Optionally, the continuing, with the replica device serving as the election initiator, the interaction of the prepare phase and the prompt phase in the PaxosLease algorithm to trigger the election of the target replica device as a master replica device includes:
if the target replica device is the replica device serving as the election initiator, returning a first type of preamble response corresponding to the first type of preamble request to the target replica device at a preamble stage in the PaxosLease algorithm, so that the target replica device executes: in response to that the number of received first-type preamble responses indicating an acceptable lease reaches a preset threshold value, at a position of a dispose phase in the PaxosLease algorithm, sending a lease for committing the target replica device to be a primary replica device to other replica devices except the target replica device, so as to determine the target replica device to be the primary replica device and determine other replica devices except the target replica device to be secondary replica devices;
if the target replica device is any replica device serving as an election responder except the target replica device, returning a second-class replica response corresponding to the second-class replica request sent by the target replica device to the target replica device at a preamble stage in the PaxosLease algorithm so that the target replica device executes: in response to that the number of received second-type preamble responses indicating acceptable leases reaches a preset threshold value, at a promose stage in the PaxosLease algorithm, sending a lease for committing the target replica device to be a primary replica device to other replica devices except the target replica device, so as to determine the target replica device as the primary replica device and determine other replica devices except the target replica device as standby replica devices;
if the target replica device is the replica device, receiving a second-class preamble response corresponding to the second-class preamble request sent by the target replica device, returned by other replica devices except the target replica device, at a preamble stage in the PaxosLease algorithm, and in response to that the number of the received second-class preamble responses indicating that leases are acceptable reaches a preset threshold, sending a lease for committing the target replica device to be a master replica device to other replica devices except the target replica device at a position stage in the PaxosLease algorithm, so as to determine the target replica device as the master replica device and determine the other replica devices except the target replica device as the slave replica devices;
wherein the prepare response indicates whether the replica device that sent the prepare response can accept the lease.

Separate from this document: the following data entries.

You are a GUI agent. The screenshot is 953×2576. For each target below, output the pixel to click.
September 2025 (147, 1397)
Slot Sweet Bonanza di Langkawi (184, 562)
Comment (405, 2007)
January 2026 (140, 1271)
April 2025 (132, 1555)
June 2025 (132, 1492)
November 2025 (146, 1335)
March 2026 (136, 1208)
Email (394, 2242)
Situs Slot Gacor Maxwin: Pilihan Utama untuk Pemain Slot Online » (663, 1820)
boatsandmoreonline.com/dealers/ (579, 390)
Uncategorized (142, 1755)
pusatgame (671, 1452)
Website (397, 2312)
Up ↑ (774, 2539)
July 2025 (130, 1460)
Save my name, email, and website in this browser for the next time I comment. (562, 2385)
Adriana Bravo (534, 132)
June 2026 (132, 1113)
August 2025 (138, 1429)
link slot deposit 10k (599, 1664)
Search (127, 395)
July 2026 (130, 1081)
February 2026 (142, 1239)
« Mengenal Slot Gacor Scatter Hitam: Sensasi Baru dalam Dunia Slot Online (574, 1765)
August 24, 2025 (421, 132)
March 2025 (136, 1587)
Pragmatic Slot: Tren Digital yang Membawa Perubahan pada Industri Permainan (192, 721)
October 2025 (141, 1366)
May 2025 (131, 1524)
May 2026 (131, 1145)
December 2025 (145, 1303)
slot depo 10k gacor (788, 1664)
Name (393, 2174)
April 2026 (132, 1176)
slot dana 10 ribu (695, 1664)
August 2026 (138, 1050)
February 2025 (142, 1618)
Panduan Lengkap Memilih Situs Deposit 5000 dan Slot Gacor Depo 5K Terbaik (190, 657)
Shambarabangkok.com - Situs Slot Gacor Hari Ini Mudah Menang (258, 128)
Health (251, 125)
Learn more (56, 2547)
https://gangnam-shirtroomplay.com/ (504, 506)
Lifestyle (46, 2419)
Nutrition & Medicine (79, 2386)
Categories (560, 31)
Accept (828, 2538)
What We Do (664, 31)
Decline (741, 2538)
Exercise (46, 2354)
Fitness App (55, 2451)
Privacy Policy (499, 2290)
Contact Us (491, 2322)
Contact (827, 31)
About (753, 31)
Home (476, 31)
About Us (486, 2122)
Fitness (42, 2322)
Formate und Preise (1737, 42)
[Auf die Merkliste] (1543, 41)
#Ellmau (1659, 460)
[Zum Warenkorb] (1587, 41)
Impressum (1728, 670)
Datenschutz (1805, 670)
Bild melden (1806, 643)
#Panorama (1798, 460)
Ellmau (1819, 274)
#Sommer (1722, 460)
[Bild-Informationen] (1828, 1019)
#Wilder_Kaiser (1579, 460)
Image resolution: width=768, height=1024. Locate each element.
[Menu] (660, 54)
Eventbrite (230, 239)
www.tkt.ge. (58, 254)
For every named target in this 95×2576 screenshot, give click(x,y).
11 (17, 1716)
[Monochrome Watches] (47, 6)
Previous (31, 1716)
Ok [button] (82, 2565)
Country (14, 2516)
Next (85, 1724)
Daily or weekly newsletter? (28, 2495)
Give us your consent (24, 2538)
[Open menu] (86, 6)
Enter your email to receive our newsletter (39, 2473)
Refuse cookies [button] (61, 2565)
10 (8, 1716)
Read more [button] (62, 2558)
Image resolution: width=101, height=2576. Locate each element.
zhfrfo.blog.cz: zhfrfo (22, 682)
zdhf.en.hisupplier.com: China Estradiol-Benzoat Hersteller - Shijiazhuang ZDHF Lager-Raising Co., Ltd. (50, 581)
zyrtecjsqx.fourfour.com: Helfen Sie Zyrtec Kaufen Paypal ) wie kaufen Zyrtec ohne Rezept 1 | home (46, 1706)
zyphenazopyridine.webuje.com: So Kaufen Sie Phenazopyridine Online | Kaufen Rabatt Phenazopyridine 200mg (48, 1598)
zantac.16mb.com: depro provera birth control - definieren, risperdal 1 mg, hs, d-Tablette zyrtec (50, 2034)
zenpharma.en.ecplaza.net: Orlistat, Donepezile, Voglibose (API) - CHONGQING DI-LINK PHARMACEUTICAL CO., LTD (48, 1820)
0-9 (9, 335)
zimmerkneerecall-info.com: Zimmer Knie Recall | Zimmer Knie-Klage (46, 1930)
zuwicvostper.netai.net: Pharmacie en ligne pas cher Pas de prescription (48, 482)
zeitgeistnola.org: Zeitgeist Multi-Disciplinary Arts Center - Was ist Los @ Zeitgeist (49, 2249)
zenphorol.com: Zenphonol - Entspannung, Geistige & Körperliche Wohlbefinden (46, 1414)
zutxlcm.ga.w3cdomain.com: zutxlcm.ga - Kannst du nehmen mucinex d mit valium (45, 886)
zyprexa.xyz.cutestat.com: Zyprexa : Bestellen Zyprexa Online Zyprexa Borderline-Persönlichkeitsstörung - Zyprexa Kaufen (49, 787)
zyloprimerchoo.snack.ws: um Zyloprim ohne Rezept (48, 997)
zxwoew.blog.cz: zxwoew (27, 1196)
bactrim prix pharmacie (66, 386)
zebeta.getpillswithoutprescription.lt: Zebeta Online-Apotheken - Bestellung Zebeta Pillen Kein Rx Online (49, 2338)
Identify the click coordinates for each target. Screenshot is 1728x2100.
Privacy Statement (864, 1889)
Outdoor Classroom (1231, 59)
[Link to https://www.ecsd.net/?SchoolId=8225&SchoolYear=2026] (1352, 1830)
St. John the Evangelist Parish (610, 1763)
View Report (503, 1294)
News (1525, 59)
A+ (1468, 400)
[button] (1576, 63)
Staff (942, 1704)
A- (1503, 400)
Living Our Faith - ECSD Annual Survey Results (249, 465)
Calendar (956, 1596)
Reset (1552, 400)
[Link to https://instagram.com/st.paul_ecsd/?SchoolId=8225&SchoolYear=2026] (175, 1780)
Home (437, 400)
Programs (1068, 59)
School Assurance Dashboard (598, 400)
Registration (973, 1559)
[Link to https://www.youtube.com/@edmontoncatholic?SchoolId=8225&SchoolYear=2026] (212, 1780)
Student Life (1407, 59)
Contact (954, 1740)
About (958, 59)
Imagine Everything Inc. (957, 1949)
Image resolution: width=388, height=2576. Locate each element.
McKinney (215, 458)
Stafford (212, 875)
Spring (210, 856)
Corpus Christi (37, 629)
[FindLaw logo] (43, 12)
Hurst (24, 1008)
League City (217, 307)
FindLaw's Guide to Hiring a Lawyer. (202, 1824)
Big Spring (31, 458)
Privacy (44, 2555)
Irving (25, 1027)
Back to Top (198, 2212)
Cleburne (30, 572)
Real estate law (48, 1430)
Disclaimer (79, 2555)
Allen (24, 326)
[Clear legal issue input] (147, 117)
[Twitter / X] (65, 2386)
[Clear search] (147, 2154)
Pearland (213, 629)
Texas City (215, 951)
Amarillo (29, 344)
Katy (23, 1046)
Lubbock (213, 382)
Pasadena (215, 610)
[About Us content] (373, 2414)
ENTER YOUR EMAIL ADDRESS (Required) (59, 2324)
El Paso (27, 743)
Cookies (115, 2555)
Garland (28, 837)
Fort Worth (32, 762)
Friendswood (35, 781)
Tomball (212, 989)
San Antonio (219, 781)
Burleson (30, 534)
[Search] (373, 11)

Optionally, the target replica device sends, to other replica devices except the target replica device, a lease for committing the target replica device to be a master replica device by:
sending a position request to other replica devices except the target replica device; wherein the release request comprises a lease corresponding to the target replica device;
and receiving a reserve response corresponding to the reserve request returned by other replica devices except the target replica device, and determining that the lease sending for committing the target replica device to be a master replica device is successful in response to the number of the received reserve responses reaching the threshold value.
Optionally, the receiving a duplicate device serving as the election initiator and the duplicate devices of other election responders except for the election initiator, and determining a target duplicate device with a highest priority based on the priority in the received second-type prefix request and the priority of the duplicate device serving as the election initiator includes:
receiving the second-class prefix request sent by the replica device serving as the election initiator and the replica devices serving as other election responders except the election initiator in a preset time window, and caching the received second-class prefix request;
and determining a target replica device with the highest priority based on the priority in the cached second-class prefix request and the priority of the replica device serving as the election initiator.
Optionally, the distributed system includes a plurality of nodes; the plurality of nodes respectively comprise a plurality of replica devices; the device cluster includes the node.
Optionally, the distributed system is a blockchain network.
Optionally, each duplicate device in the device cluster bears multiple services; each replica device in the device cluster has a plurality of priorities respectively corresponding to the plurality of services; the preparation request further comprises a service identifier corresponding to any target service in the plurality of services; the priority in the preamble request is the priority corresponding to the target service and possessed by the duplicate device sending the preamble request; the primary replica device is selected primary replica device corresponding to the target service.
Optionally, each duplicate device in the device cluster has a different priority corresponding to a different service of the plurality of services.
Optionally, the priority of the replica device is positively correlated with the hardware resources of the replica device.
For the device embodiments, they substantially correspond to the method embodiments, and so reference may be made to some of the descriptions of the method embodiments for their relevant points.
The above-described embodiments of the apparatus are merely illustrative, wherein the modules described as separate parts may or may not be physically separate, and the parts displayed as modules may or may not be physical modules, may be located in one place, or may be distributed on a plurality of network modules. Some or all of the modules may be selected according to actual needs to achieve the purpose of the technical solution of the present application.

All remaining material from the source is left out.